To assess the role of PAR2 in regulating CNS myelin development, the timing of oligodendrocyte differentiation, axon ensheathment, myelin protein production, and myelin thickness is determined in the brain and spinal cord of mice with global PAR2 loss-of-function, with conditional deletion of PAR2 selectively in OPCs, or after administration of a PAR2 small molecule inhibitor.

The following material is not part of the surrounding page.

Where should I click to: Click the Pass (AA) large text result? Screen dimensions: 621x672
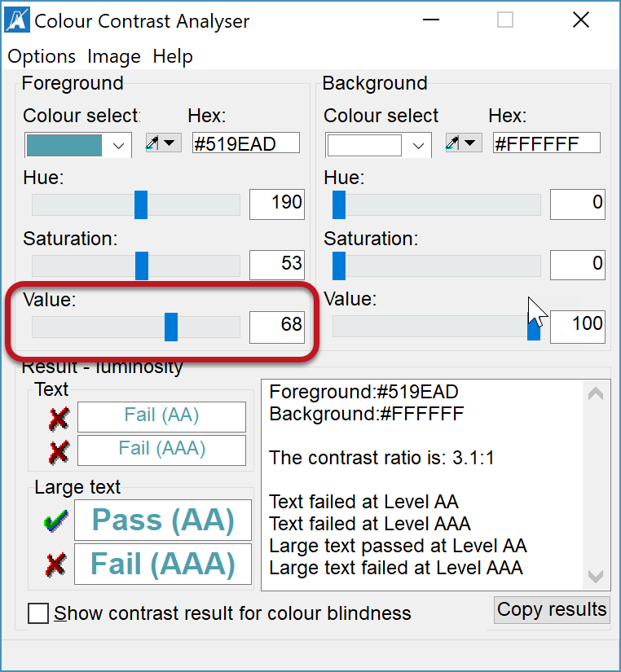[x=162, y=520]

The impact on PAR2 loss-of-function or gain-of-function on myelin development is mechanistically dissected in vitro using murine myelinating cultures and induced pluripotent stem cell- (iPSC-) derived human three-dimensional myelinating brain aggregates.

To evaluate the activity of PAR2 as an innate suppressor of myelin regeneration, the kinetics and quality of remyelination are determined following lysolecithin injection into the corpus callosum, or into the spinal cord white matter of adult mice with global

PAR2 loss-of-function, or with conditional deletion of PAR2 selectively in OPCs.

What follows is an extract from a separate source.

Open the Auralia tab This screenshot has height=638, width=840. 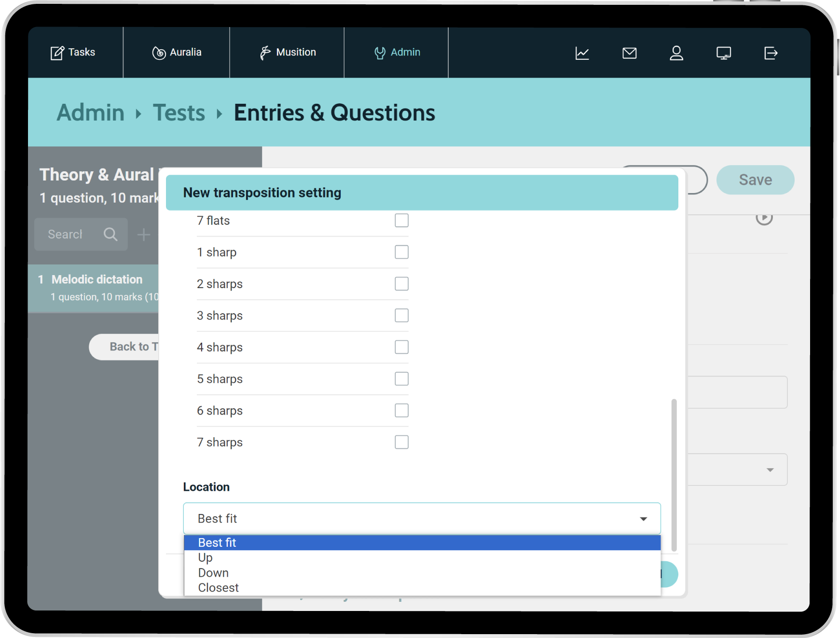point(177,53)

Findings are extended using the Cuprizone model of CNS demyelination and myelin repair, in which myelin loss and functional deficits are more widespread, thus permitting assessment of the impact of genetic or pharmacologic PAR2 loss-of-function on recovery of neurologic function. The impact of targeting PAR2 on myelin regeneration is then mechanistically dissected in vitro using the same murine and human-derived myelinating culture platforms used to study myelination developmentally as described above.

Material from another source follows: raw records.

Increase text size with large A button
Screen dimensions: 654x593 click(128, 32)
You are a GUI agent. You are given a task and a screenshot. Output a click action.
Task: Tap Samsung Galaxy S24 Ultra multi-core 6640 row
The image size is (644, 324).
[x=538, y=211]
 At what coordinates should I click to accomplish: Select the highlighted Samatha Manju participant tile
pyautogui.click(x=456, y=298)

To test the role that PAR2 plays in the failure of remyelination observed in the context of CNS inflammatory conditions such as MS, studies are conducted to critically evaluate whether conditional deletion of PAR2 specifically in OPCs facilitates remyelination in myelin oligodendrocyte glycoprotein- (MOG35-55-) induced experimental autoimmune encephalomyelitis. The findings are complemented by determination of the spatial and temporal localization of PAR2 expression in

demyelinating and remyelinating MS lesions. Collectively, these studies provide disease- relevant insights for understanding the role of PAR2 in demyelinating disease, and for optimizing PAR2 targeting strategies for myelin regeneration in a clinical setting.

OTHER EMBODIMENTS

It is to be understood that while the invention has been described in conjunction with the detailed description thereof, the foregoing description is intended to illustrate and not limit the scope of the invention, which is defined by the scope of the appended claims. Other aspects, advantages, and modifications are within the scope of the following claims.